How simple it all must sound in a complicated combat theater. We stopped being occupiers and started walking the beat. The Sons of Iraq became an exponent, exponentially increasing our capabilities, not just in man power or coverage per square mile as Lawrence figured it, but a dynamic denominator that gave the US and coalition forces, the "aliens", a connection to the population, a shared common need and way to accomplish those goals.

That is what Lawrence assumed incorrectly. He assumed that the alien would just remain "alien" because they simply were and any actions after that kept them "alien", only compounding the disconnect.

So, the first rule of thumb for a first time patrolling force: stop being the alien!

Get out and talk to someone.

4 Comments

testing comments
 
Kat - the "allow comments" box got un-ticked somehow during publishing (prolly one of the interior guard with a flea and tick collar wandered by). I went in and fixed it.
 
I gotta say this something i agree with, in some ways it's one alien versus another because much of AlQ can be seen this way too by locals.
 
Iraq = Alien v.
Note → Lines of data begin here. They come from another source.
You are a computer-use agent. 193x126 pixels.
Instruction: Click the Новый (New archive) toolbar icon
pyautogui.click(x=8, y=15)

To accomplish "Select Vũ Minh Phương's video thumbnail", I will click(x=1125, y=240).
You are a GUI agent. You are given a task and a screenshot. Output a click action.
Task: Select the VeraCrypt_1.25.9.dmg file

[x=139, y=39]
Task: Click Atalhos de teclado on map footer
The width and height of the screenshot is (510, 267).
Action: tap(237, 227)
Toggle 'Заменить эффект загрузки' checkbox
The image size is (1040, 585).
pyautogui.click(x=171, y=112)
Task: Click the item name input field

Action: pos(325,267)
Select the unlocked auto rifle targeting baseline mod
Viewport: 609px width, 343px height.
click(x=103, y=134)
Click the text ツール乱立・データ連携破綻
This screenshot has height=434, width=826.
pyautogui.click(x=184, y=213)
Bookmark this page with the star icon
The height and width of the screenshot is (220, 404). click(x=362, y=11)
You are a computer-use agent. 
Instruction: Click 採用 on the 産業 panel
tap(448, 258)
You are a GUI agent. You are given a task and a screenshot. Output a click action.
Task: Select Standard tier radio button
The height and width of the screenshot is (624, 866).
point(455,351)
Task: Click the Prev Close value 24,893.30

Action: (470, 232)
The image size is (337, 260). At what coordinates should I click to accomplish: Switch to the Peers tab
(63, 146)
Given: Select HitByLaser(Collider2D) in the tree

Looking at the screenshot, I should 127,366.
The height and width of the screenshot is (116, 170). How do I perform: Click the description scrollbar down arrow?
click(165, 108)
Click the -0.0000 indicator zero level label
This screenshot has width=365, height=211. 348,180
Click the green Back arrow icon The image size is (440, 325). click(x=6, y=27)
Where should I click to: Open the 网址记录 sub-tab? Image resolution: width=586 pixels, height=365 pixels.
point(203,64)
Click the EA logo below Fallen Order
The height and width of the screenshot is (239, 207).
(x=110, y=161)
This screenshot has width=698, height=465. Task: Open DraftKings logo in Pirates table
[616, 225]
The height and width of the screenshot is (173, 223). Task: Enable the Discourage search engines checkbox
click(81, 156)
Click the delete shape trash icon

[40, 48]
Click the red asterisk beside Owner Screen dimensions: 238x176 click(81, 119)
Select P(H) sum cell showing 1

Predator I realize that movies are an odd analogy, but I always thought this movie was interesting because, in the end, the actors and audience had to choose or identify with the "lesser evil." The Predator, based on previous movies, hunted humans. But, he had a reason, an objective and a limitation to who, what and when he would attack. Thus, the risk factors and survivability of could be calculated. In short, if you didn't pick up a gun or act agressively, you could survive. Further, the Predator resembled our own human ideas. He had a sense of right and wrong, he had some sense of "honor" and he attempted to communicate. Even if all of these things were not perfect, we could still "connect" with the Predator. Not to mention, he did walk on two legs and have two arms and hands, even if he was butt ugly. The Alien, on the other hand, had a reason or objective, too, but the rhyme and limitations were missing. The Alien would attack anyone and anything in order to propagate. Therefore, the risk factor was exponentially increased and survivability was down across the board. Further, no communications, just ugly hissing and stinky breath. No sense of honor or right or wrong. Just animal instinct of survivability. And, it was uglier than the predator. It didn't look or act like us. Yes, it was disgustingly ugly. So, when you were watching the movie, Alien v. Predator, who did you root for? Somewhere at the beginning, I was rooting for the aliens to kill each other and save the actors the trouble. In the middle, I wasn't sure. I was leaning towards the Predator, but I still hoped they would kill each other and the rest of the humans would be saved. At the end, I was definitely rooting for the Predator, hoping he would kill the Alien, feel like he did what he needed to do and then would leave without killing anymore of the actors. I would add, finally, that, even "looks" aren't necessarily the guiding factor. If the ugly Alien had acted with some sort of humanistic behavior, like compassion, mercy, bravery, etc, protected the humans and fought the predator, even as ugly as it was, would we still feel disgust and reject it, or would we have overlooked its physical flaws in favor of its behavior? If the shoe had been on the other foot, who would the actors and audience chosen to support? sound familiar?